Silvester ist kein kirchlicher Feiertag, Neujahr auch nicht. Trotzdem feiern wir Gottesdienste, weil dieser Wechsel der Jahreszahl eben doch wichtig ist. Und es ist auch gut so – dass man einmal im Jahr auf das zurück blickt, was gewesen ist, und auf das schaut, was auf einen zukommt. 2020 war in vielerlei Hinsicht ein Jahr, das sich von den vorherigen unterschieden hat. Dabei habe ich erst gemerkt, wie gut es ist, ein ganz „normales“ Jahr zu haben. Man nimmt ja sonst gar nicht wahr, dass der ganz normale Alltag eben auch das Leben trägt. Und das hätten wir ohne die Pandemie so vielleicht gar nicht wahrgenommen.

Der Wunsch für 2021 ist klar: Dass wir diese Pandemie in den Griff bekommen. Aber darüber hinaus gibt es sicherlich auch persönliche Ziele, die erreicht werden wollen. Da lohnt es sich, diese aufzuschreiben und im Laufe des Jahres immer wieder anzuschauen.

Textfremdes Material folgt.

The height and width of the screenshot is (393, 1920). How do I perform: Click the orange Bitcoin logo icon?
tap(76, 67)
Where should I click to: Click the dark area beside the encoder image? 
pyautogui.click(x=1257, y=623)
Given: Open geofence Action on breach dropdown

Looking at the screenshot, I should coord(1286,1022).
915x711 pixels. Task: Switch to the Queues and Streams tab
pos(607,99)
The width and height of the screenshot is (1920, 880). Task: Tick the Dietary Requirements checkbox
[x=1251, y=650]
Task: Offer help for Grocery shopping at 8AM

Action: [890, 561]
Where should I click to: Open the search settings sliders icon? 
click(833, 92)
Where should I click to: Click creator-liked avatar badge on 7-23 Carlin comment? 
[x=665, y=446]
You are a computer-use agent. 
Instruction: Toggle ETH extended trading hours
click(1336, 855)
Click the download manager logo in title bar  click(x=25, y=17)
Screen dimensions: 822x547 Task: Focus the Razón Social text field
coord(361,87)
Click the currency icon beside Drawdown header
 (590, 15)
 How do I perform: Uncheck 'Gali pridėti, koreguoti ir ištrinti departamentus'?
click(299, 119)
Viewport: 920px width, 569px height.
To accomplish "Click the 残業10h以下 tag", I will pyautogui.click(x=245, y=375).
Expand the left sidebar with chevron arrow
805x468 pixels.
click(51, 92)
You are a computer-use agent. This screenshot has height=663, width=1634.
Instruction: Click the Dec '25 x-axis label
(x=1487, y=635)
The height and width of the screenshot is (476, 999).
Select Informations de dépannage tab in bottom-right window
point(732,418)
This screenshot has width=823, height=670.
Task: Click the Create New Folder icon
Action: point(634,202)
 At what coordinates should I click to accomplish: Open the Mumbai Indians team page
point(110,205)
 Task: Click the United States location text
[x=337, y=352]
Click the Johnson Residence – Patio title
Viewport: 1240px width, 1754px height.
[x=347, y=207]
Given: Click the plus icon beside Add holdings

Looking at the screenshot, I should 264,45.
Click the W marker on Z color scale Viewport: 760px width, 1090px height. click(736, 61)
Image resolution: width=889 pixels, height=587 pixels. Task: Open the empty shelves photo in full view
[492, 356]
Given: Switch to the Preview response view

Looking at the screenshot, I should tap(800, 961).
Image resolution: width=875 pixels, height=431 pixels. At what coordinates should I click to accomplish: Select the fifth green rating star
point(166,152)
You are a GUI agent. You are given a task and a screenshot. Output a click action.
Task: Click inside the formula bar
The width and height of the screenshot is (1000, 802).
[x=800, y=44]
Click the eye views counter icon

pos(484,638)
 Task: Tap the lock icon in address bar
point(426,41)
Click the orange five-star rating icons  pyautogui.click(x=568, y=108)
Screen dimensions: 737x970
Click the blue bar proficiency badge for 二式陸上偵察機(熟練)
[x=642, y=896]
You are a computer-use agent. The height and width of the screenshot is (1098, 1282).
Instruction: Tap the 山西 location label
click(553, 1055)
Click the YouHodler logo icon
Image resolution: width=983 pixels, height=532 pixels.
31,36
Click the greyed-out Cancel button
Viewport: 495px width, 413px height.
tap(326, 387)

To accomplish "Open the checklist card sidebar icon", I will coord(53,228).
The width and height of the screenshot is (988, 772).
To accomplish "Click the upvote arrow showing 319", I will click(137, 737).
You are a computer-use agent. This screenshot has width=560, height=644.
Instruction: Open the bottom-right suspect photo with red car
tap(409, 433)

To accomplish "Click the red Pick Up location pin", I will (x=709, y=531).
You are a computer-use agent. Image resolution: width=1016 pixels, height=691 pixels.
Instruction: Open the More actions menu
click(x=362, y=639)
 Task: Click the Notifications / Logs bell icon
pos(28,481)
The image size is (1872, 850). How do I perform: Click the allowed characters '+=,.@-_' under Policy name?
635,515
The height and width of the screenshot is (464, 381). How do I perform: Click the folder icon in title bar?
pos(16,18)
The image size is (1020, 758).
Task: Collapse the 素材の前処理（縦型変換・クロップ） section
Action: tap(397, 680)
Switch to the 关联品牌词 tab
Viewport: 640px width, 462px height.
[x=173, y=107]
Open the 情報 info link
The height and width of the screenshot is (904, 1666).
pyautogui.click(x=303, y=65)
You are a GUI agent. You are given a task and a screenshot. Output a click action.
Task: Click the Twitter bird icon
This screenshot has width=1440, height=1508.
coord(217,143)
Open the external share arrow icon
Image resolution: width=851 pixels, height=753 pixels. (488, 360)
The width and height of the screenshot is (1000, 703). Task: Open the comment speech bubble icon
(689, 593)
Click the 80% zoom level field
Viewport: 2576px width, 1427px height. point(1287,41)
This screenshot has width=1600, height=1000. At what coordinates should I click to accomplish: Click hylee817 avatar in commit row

Ein Ziel ist mit dem Bibelwort der Jahreslosung für 2021 formuliert: „Seid barmherzig, wie auch euer Vater barmherzig ist!“ (Lukas 6, 36). Das klingt gut. Aber manchmal ist es auch schwer. Mit anderen barmherzig sein? Das kann ich mir bei bestimmten Dingen tatsächlich nicht gut vorstellen – denn wo es z.B. Hass und Gewalt gibt, kommt man mit Barmherzigkeit nicht weit, das muss mit Regeln und Gesetzen gestoppt werden.

Barmherzigkeit heißt ja nicht, alles zu akzeptieren. Sondern barmherzig sein meint: Die andere, den anderen mit den Augen Gottes anzusehen. Und diese Augen sehen in einem Menschen immer jemanden, der Liebe und Zuwendung braucht. Auch wenn man das in dem, was sie oder er tut, nicht direkt erkennt. 

Wichtig ist übrigens auch, mit sich selber barmherzig zu sein! Das fällt manchmal am schwersten. Aber zum Glück ist Gottes Herz immer größer als unser eigenes. In diesem Sinne: Ein gesegnetes und barmherziges Jahr 2021! Bleiben Sie gesund!